About this exercise: Copy out the entries below exactly as they stand, but only from the line containing "You are a GUI" through the line containing "Viewport: 1038px width, 519px height.".

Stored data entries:
——

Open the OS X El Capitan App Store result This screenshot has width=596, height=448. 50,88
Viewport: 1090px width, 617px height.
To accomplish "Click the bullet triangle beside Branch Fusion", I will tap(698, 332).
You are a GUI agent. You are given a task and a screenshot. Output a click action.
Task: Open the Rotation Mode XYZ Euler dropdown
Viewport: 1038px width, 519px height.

——

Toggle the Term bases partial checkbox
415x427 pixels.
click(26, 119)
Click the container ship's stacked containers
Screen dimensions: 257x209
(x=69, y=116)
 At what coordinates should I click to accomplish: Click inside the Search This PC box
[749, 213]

——

Result:
You are a GUI agent. You are given a task and a screenshot. Output a click action.
Task: Open the Rotation Mode XYZ Euler dropdown
Viewport: 1038px width, 519px height.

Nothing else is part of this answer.